General Warns of ISIS Fighters Entering U.S. Through Caribbean

General John F. Kelly
U.S. Marine General John F. Kelly addresses the media following a change of command ceremony at the United States Southern Command in Doral, Florida, November 19, 2012. Rhona Wise/Reuters

Speaking at a Pentagon press briefing, United States Southern Command General John F. Kelly said Friday that Islamic State fighters could attempt to travel through the Caribbean to the U.S. border.

He estimates about 100 Caribbean natives have traveled into Syria to join ISIS. "While in Syria, they get good at killing and pick up some real job skills in terms of explosives and beheadings, things like that," Kelly said. "Everyone is concerned, of course, if they come home. If they went over radicalized, one would expect they will come back at least that radicalized but...with really good job skills that they picked up in the fight."

Unlike the United States, smaller Caribbean nations lack the legal infrastructure and tracking capabilities to keep tabs on returning fighters. "If they get back to some of these countries...it's pretty easy for them to move around," the general said, specifying Trinidad and Tobago, Jamaica, Suriname and Venezuela as vulnerable nations. "A hundred certainly doesn't seem like a lot, and it's not, but the little countries that they come from [have a] total inability to deal with it."

To get into the United States from the Caribbean and South America, Kelly said, the fighters could take paths currently used by drug smugglers and human traffickers.

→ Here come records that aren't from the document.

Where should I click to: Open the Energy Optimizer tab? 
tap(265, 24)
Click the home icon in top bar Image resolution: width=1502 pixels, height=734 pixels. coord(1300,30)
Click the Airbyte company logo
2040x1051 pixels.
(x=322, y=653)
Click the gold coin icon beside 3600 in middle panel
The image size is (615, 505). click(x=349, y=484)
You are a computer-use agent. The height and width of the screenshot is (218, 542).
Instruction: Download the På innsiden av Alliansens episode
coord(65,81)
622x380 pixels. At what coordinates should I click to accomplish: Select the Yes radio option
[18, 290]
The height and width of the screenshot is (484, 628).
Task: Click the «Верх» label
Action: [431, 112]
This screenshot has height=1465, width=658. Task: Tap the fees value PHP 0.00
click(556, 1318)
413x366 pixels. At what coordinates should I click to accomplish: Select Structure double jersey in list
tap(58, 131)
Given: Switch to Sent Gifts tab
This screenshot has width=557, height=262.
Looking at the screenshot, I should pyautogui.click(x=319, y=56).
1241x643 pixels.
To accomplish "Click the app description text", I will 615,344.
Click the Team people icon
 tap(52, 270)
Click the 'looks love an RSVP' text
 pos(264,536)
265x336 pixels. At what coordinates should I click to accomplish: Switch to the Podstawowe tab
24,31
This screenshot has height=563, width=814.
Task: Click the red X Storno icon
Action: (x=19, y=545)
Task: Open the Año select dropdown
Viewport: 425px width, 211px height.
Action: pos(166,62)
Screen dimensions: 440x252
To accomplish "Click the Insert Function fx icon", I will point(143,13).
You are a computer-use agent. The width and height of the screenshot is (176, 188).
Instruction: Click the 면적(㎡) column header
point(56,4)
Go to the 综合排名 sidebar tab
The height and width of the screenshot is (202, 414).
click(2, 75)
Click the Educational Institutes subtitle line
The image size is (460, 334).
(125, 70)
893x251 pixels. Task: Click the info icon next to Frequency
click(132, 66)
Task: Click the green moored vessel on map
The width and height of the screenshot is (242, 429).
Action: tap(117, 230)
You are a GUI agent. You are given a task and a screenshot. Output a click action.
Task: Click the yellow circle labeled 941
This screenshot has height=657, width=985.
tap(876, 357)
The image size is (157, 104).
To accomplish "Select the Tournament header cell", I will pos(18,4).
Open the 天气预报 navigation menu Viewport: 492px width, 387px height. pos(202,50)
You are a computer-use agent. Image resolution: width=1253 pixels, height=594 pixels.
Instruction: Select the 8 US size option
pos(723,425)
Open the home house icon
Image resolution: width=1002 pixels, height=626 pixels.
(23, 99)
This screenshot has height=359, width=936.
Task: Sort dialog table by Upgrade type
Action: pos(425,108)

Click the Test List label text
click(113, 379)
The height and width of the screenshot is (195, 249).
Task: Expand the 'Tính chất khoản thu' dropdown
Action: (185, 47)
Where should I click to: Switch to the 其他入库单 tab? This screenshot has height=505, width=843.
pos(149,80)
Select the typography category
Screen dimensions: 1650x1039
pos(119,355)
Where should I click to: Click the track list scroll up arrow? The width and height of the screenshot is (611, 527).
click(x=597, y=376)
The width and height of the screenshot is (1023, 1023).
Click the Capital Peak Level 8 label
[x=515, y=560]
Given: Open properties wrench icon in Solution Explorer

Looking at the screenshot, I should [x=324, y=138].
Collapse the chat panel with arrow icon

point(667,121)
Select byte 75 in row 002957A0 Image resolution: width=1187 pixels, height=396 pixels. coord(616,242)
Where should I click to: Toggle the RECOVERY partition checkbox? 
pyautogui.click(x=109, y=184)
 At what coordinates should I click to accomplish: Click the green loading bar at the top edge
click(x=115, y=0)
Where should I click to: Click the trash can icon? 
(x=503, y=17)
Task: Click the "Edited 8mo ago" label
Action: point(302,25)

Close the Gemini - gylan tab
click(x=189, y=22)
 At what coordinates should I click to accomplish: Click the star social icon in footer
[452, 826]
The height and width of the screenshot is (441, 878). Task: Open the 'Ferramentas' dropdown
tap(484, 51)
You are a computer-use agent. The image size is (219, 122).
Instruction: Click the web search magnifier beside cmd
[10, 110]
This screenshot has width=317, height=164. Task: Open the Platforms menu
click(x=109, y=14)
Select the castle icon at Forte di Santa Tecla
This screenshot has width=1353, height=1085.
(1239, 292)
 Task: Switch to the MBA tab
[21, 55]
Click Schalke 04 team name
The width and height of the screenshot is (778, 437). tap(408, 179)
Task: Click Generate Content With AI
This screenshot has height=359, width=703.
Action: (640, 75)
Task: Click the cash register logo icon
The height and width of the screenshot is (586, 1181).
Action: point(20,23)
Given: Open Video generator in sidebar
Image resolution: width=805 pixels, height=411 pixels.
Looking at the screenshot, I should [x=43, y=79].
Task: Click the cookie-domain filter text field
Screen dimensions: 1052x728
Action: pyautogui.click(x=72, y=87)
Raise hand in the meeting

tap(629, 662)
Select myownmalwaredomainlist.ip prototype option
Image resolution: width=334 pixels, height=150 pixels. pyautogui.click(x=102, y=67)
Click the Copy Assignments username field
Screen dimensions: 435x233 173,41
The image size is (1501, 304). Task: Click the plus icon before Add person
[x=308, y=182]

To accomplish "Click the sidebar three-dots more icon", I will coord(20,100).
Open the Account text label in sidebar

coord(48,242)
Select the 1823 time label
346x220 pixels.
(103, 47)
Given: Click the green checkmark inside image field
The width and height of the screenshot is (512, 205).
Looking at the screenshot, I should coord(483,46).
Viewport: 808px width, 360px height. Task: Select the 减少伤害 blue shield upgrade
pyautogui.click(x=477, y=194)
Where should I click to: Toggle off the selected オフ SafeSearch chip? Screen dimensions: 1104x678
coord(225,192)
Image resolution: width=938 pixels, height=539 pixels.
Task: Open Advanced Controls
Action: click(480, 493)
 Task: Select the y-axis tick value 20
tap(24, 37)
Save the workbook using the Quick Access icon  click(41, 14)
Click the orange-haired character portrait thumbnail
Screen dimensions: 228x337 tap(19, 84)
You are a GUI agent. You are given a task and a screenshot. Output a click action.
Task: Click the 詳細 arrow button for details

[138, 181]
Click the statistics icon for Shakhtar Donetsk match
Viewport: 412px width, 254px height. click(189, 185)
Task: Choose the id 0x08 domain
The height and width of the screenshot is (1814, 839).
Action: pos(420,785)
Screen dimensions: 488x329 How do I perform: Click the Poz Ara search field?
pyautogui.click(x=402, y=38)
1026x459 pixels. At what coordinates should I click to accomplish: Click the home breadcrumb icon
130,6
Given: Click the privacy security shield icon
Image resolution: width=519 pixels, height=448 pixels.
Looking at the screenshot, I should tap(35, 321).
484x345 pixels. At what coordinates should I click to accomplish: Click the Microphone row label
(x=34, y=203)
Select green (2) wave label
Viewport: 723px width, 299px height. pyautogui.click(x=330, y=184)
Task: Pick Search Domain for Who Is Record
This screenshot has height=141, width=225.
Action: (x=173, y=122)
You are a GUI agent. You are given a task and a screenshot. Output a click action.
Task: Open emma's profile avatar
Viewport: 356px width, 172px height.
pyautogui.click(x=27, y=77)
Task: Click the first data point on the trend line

The fighters would aim to "walk across borders," he explained. "The amount of movement...and sophistication of the network overwhelms our ability to stop everything."

Kelly said the Caribbean natives who have joined ISIS are influenced by digital propaganda and "a couple of pretty radical mosques in the region."

The general said the United States doesn't faces an immediate threat from these returning fighters, but it is working with these nations to share intelligence as needed.